I have realized that I cannot understand what the star parametrizes when we right $C^{i,*}$
I would be glad if , along with an explanation, someone could give an example on Example 3.7, Lecture 1 the Hopf Link: Is it true that $C^{-2,j}=\mathbb{Q}$ for $j=-4,-6$ and $0$ otherwise ?
Also, If I understand correctly, the Khovanov Homology of the Unknot should be $C^{0,1}=C^{0,-1}=\mathbb{Q}$ and $0$ otherwise. Is this true ?
The term $C^{i,*}$ means $\bigoplus_{j\in\mathbb{Z}}C^{i,j}$. In other words, $C^{i,*}$ is the summand of the chain complex $C$ in homological grading $i$ and in any quantum/Jones/polynomial grading.

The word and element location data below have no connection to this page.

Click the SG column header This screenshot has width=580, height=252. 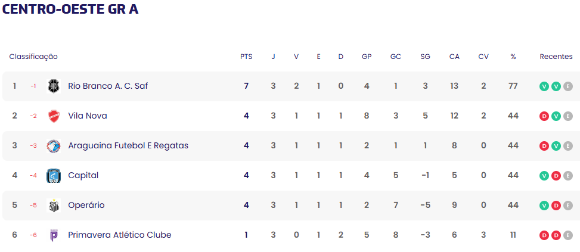click(x=425, y=57)
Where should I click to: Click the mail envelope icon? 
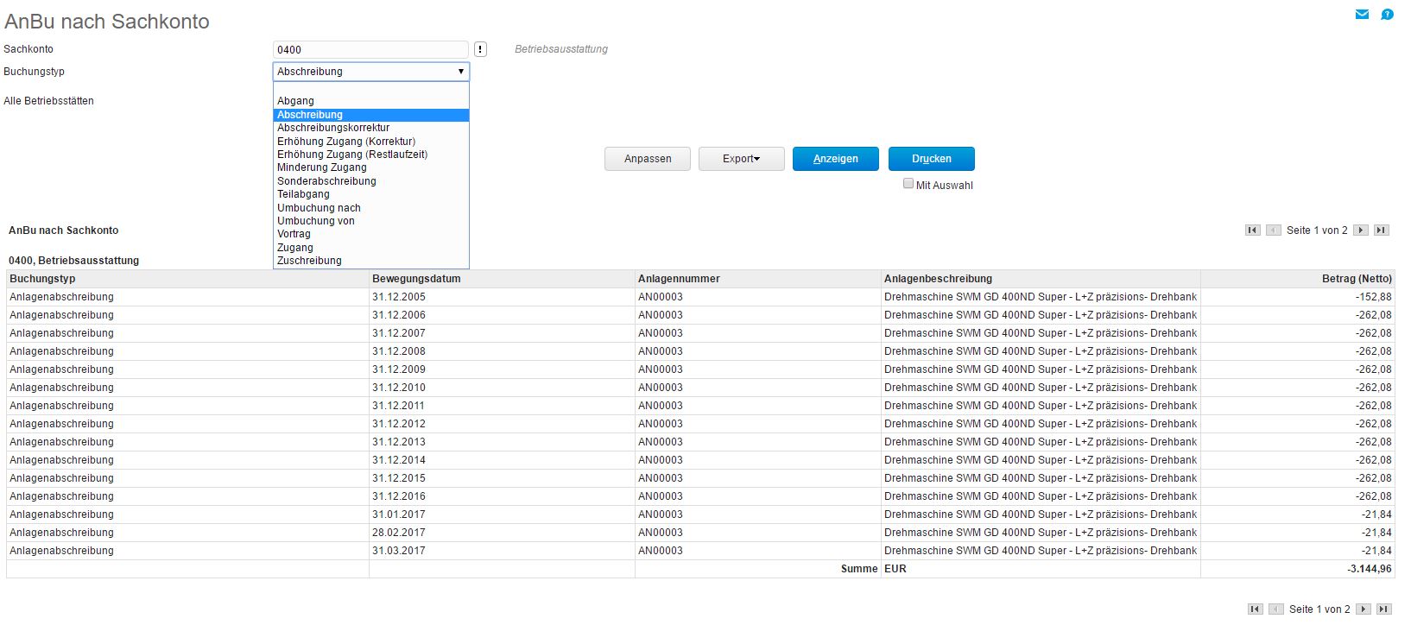(1362, 15)
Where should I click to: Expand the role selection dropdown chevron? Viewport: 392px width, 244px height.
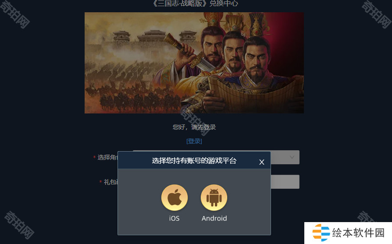tap(292, 157)
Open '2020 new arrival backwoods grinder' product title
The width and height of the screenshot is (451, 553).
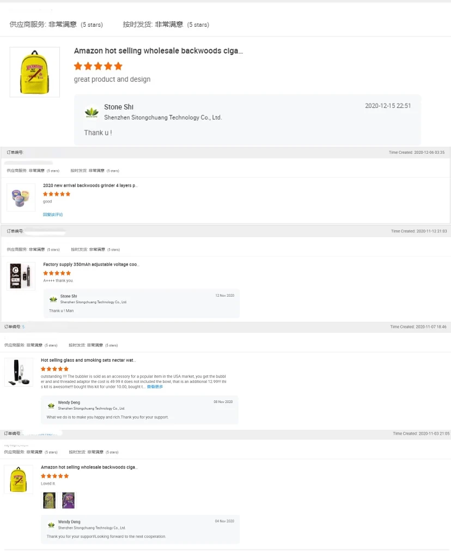(x=90, y=185)
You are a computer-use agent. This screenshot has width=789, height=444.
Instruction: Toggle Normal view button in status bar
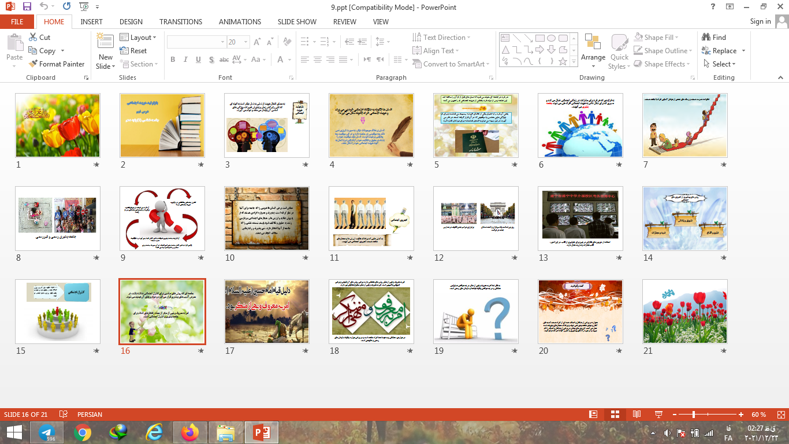593,415
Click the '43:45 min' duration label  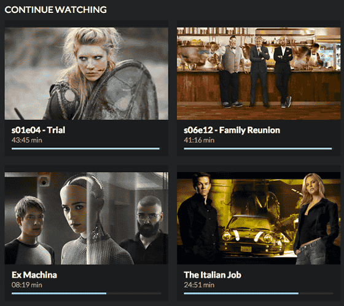coord(27,140)
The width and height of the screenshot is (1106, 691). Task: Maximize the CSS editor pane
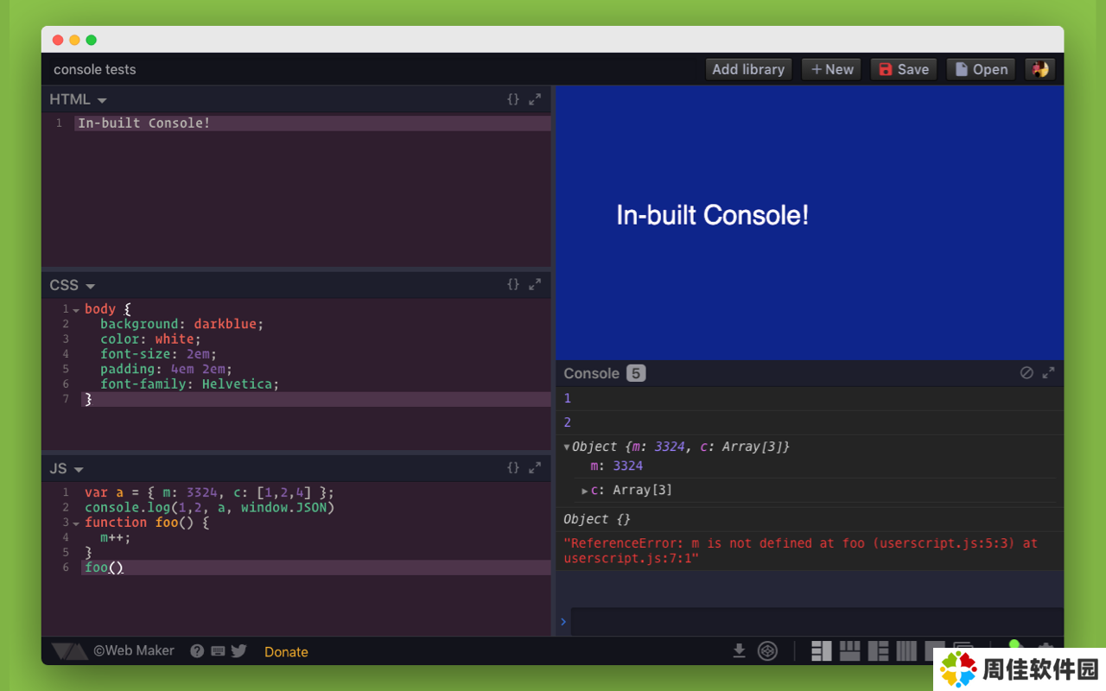[535, 284]
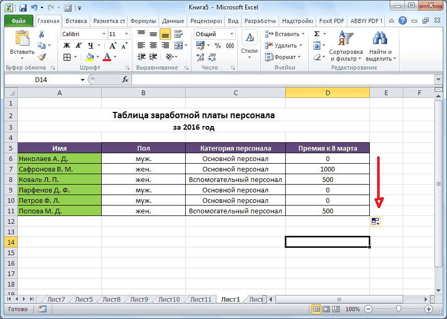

In Example 3.7, Turner chooses an orientation on the Hopf link so that both crossings are negative. Thus $n_+=0$ and $n_-=2$. The homological grading $i=-2$ corresponds to the all-$0$ state on the far left of the cube. Since there are two components in that state, there are four possible ways to label that state with $1$'s and $x$'s: $1\otimes 1$, $1\otimes x$, $x\otimes 1$ and $x\otimes x$. The degrees of those four states are $2, 0, 0,$ and $-2$ respectively. Therefore, the $j$-gradings of those states are $-2, -4, -4$ and $-6$ respectively. So $$C^{-2,*} = C^{-2,-2}\oplus C^{-2,-4}\oplus C^{-2,-6}$$ where \begin{align*} C^{-2,-2} \cong &\; \mathbb{Q},\\ C^{-2,-4} \cong & \; \mathbb{Q}^2,~\text{and}\\ C^{-2,-6} \cong & \; \mathbb{Q}. \end{align*}
The differential sends $1\otimes 1$ to $(1,1)$ (meaning a $1$ on the top middle state and a $1$ on the bottom middle state), sends both $1\otimes x$ and $x\otimes 1$ to $(x,x)$, and sends $x\otimes x$ to $0$. Thus $1\otimes x - x \otimes 1$ generates homology in the summand $H^{-2,-4}$ and $x\otimes x$ generates homology in the summand $H^{-2,-6}.$
You are correct about the Khovanov homology of the unknot.